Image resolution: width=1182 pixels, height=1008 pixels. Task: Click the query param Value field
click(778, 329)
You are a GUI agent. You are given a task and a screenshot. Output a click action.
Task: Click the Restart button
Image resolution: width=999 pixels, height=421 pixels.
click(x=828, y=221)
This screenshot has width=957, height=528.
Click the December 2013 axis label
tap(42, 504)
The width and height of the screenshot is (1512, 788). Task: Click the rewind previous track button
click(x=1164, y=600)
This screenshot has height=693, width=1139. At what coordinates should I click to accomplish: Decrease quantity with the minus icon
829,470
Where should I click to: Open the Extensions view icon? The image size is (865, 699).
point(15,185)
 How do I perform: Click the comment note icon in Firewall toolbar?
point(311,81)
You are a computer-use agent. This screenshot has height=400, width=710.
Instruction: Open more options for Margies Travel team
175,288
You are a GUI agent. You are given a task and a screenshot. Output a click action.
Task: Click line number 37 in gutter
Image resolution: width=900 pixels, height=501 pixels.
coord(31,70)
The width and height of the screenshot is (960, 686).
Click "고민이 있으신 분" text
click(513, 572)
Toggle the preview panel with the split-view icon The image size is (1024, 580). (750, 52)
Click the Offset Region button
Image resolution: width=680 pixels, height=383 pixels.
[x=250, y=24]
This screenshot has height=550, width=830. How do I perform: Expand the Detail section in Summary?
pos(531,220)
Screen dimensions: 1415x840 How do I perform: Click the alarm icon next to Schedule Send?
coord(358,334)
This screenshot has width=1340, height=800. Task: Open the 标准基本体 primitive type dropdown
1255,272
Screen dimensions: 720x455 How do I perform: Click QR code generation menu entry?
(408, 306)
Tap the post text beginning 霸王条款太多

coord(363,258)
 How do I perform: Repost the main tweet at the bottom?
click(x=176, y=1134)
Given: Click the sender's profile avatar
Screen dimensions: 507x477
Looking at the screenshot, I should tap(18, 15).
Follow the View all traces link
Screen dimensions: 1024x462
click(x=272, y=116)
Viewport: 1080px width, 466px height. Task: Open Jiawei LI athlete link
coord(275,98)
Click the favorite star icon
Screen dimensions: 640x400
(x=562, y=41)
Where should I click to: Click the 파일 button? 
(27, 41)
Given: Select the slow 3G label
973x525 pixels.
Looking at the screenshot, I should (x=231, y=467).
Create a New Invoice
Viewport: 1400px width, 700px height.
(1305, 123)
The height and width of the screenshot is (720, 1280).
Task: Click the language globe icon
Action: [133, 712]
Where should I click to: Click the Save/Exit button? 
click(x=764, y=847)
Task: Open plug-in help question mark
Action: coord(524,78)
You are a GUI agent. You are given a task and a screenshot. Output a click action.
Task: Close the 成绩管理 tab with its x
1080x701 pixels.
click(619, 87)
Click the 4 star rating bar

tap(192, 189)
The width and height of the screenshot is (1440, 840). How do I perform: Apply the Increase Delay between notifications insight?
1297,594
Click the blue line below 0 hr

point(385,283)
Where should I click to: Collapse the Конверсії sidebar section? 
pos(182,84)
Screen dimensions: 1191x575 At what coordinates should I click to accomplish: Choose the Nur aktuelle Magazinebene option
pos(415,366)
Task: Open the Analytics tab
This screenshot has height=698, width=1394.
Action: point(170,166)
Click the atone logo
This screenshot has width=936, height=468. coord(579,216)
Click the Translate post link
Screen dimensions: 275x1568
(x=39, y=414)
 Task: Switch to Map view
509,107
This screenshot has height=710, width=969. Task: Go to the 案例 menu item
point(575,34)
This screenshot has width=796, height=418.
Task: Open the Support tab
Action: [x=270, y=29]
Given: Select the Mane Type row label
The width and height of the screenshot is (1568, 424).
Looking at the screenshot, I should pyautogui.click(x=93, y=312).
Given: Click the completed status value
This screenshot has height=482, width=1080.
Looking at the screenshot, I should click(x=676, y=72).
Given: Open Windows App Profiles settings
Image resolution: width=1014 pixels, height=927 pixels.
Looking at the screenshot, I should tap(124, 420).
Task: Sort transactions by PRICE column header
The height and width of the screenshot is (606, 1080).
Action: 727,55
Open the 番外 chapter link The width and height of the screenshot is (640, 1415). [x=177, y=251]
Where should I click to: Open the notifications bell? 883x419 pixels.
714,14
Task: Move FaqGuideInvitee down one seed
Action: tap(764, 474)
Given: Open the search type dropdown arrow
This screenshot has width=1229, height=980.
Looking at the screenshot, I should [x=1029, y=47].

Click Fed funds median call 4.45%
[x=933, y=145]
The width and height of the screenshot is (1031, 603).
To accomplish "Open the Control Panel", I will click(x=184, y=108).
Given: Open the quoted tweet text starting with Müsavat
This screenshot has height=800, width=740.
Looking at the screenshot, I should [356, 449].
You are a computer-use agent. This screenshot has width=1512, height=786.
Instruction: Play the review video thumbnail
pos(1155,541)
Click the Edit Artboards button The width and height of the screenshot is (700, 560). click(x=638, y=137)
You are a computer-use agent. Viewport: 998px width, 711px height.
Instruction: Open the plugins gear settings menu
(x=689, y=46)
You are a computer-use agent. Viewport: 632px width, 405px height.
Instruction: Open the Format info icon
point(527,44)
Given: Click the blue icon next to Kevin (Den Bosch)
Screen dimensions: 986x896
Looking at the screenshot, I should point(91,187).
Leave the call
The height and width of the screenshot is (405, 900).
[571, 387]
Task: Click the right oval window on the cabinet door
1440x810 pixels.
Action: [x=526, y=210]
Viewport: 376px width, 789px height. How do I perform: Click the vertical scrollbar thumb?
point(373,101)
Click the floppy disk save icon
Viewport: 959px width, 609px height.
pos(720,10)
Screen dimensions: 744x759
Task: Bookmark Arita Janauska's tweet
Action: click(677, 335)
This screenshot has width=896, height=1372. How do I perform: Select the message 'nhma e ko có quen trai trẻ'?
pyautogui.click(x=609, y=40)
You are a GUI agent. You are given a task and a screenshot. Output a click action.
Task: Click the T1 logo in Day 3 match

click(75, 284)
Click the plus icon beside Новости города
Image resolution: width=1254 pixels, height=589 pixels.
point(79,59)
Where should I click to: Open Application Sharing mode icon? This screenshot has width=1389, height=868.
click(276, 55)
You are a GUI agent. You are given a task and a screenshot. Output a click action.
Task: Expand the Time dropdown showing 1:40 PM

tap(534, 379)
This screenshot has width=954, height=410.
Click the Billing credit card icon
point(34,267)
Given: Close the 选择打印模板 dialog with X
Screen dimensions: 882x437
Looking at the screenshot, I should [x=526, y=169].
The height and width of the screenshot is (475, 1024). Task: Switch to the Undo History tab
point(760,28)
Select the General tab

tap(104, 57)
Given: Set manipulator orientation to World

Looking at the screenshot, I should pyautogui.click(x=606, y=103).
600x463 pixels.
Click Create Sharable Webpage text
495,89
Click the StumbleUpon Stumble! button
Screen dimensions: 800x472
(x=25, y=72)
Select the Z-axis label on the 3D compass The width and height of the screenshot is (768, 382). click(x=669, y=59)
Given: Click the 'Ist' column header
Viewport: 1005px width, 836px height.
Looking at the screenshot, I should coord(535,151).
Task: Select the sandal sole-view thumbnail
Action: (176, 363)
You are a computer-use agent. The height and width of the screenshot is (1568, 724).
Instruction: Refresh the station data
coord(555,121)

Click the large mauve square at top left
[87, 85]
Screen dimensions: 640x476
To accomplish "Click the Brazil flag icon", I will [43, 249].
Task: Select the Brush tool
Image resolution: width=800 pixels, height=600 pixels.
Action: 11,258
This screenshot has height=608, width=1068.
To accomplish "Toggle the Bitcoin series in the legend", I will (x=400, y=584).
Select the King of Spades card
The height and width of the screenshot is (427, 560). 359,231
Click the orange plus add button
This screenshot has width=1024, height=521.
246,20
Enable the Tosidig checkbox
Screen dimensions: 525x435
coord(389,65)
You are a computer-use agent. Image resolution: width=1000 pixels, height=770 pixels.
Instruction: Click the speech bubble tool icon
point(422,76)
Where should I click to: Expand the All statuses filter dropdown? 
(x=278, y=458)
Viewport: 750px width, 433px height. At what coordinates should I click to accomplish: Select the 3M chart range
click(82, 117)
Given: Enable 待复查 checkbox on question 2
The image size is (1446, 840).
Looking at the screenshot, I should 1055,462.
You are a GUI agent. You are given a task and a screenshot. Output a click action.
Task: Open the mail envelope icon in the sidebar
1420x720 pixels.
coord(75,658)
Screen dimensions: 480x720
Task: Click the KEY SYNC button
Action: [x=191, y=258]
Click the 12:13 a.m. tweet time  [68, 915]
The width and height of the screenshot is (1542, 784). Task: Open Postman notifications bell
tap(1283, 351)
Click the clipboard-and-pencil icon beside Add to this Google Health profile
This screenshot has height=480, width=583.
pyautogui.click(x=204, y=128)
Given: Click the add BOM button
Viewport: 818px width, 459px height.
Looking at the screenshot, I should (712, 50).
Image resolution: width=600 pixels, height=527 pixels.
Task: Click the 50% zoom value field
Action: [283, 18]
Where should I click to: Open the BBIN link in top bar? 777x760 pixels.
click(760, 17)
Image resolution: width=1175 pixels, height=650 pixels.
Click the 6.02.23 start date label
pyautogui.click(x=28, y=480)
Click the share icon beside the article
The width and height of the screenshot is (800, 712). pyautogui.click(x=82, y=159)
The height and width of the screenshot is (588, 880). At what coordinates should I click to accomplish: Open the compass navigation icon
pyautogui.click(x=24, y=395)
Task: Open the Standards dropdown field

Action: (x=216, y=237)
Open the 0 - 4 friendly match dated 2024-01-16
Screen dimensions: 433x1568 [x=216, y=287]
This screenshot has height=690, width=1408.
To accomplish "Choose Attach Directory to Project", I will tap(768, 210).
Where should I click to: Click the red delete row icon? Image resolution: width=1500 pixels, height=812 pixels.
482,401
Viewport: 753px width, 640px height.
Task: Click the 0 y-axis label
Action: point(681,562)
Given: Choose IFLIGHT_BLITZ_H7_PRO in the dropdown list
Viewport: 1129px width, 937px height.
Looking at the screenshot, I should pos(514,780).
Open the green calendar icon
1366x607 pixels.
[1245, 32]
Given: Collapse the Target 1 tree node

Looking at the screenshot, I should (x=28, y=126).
___
Exercise description: Please return every line of the records that contains the word "column".

Answer to the exercise:
Task: Sort transactions by PRICE column header
Given: Click the 'Ist' column header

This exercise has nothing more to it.